DOCUMENT SEGMENT:

Refractory InGaN Solar Cells Sustain Stable Operation at Ultra High Temperatures

Achievement date: 
2017
Outcome/accomplishment: 

In collaboration with Photonitride Devices, Inc., scientists from Quantum Energy and Sustainable Solar Technologies (QESST) have produced a new class of solar cells with the ability to produce power at extreme temperatures. By modifying the structure of a blue light-emitting diode (LED), indium gallium nitride (InGaN) solar cells – known as “refractory solar cells”  – have been enabled that possess the ability to sustain operation at record-breaking temperatures of 600 degrees Celsius (C). QESST is an NSF-funded Engineering Research Center (ERC) co-funded by the Department of Energy (DOE) and headquartered at Arizona State University (ASU).

Impact/benefits: 

Refractory solar cells can be used as thermal topping cells on the receivers of concentrating solar power (CSP) to concentrating photovoltaic (CPV) power plants. The new solar cells allow direct conversion of electricity from sunlight, a more efficient process than the use of light to heat to mechanical energy to electricity. Additionally, as thermal topping cells, the refractory solar cells allow all inefficiencies to become heat, maximizing the available energy.

DATA TO EXAMINE:
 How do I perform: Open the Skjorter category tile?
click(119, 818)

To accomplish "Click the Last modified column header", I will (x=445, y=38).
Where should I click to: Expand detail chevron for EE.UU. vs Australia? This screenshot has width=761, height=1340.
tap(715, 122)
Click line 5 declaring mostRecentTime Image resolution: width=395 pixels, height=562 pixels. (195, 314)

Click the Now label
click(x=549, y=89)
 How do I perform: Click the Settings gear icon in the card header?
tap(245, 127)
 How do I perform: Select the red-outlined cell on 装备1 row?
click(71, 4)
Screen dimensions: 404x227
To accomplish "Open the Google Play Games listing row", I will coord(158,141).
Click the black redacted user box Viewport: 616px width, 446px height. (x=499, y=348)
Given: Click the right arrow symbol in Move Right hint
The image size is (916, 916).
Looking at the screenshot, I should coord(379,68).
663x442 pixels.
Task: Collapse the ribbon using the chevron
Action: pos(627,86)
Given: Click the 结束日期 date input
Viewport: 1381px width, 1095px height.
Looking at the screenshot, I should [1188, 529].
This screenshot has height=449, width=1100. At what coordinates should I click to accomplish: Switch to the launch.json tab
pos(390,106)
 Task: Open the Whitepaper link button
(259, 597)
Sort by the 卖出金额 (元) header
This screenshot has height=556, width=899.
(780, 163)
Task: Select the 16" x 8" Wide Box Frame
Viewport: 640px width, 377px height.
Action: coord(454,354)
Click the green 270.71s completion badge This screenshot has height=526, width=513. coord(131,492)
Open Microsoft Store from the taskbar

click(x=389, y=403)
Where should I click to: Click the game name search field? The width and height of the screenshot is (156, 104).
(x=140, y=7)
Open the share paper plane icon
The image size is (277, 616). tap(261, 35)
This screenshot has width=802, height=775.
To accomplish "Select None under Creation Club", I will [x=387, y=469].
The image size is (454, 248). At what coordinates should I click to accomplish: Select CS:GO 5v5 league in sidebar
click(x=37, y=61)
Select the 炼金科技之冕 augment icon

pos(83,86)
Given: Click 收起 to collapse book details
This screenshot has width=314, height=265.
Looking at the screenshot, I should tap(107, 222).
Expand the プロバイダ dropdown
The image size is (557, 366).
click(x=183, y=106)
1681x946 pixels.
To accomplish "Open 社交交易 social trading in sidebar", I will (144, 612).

EXERCISE INSTRUCTIONS:
[a] Answer these questions from the refractory solar cell summary:
(i) At what temperature can the refractory solar cells sustain operation?
(ii) At which university is QESST headquartered?
(iii) What can refractory solar cells serve as on the receivers of CSP to CPV power plants?
[b] Carry on writing the refractory solar cell summary, starting after its last sentence.
None of the records are needed for this work.

ANSWERS TO THE EXERCISES:
[a]
(i) 600 degrees Celsius
(ii) Arizona State University (ASU)
(iii) Thermal topping cells

[b]
Refractory solar cells also expand the range of environments in which photovoltaic (PV) technology can be used. In addition to applications in CSP-CPV hybrid plants, these cells open new applications in areas such as power beaming for wireless recharging of electric unmanned aerial vehicles (UAVs); high temperature cells for space probes to Venus and Mercury; and deployment in nuclear-photovoltaic hybrids.

Explanation/Background: 

Gallium nitride (GaN) and related InGaN materials have enabled the LED lighting revolution our society is currently experiencing. The industry surrounding these semiconductor technologies has grown exponentially and QESST’s work proves that the technology can also be used as an enabling material for solar cells.

The new refractory solar cells consist of blue-LED technology enabled by InGaN quantum wells in a GaN diode. The GaN and InGaN materials are naturally stable at high temperatures, both chemically and electrically. This is due to the strength of the group III-N atomic bonds and the wide band gap of the material. The end result is that these materials are capable of creating PV devices operable at temperatures far hotter than any other available today.

The QESST team’s results and corresponding analysis were presented as a talk at the 43rd IEEE Photovoltaic Specialist Conference in June 2016 and submitted for publication in the Journal of Photovoltaics.